## EXERCISE REQUIREMENTS
Omitting all images, output the entries that follow exactly as written.

## THE RECORDS
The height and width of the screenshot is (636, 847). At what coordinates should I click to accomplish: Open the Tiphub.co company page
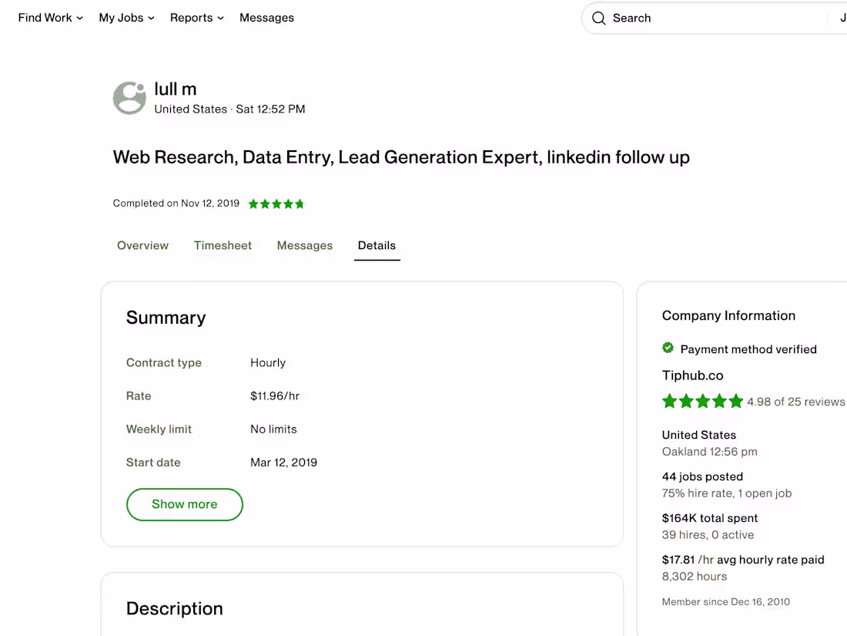(692, 375)
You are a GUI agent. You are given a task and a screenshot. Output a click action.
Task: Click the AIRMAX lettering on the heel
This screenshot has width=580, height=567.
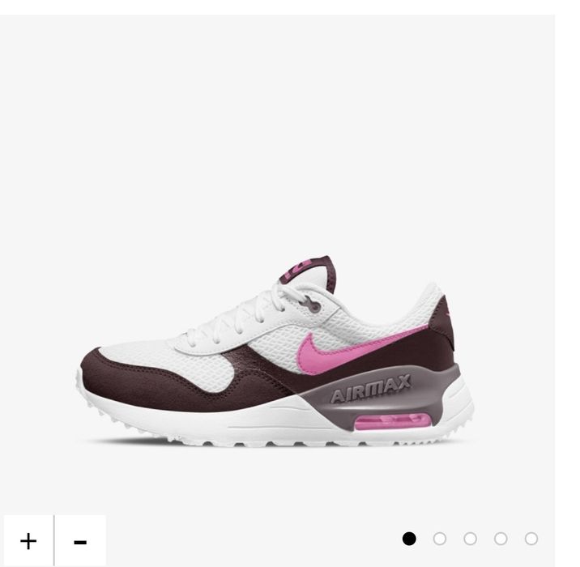370,388
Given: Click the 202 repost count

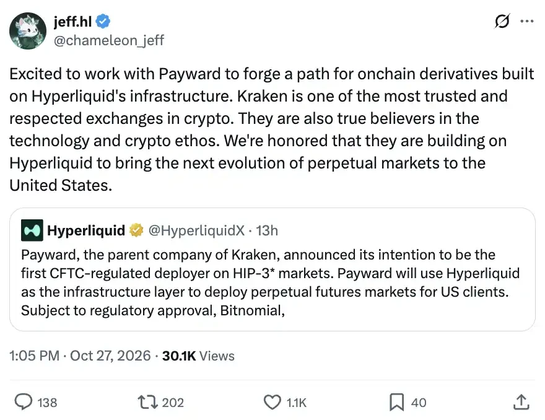Looking at the screenshot, I should click(x=173, y=402).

## ANSWER BOX
The height and width of the screenshot is (636, 847). At what coordinates should I click to accomplish: Open the Tiphub.co company page
(692, 375)
You are a GUI agent. You are given a task and a screenshot. Output a click action.
Task: Click the AIRMAX lettering on the heel
This screenshot has width=580, height=567.
370,388
Given: Click the 202 repost count

Looking at the screenshot, I should click(x=173, y=402).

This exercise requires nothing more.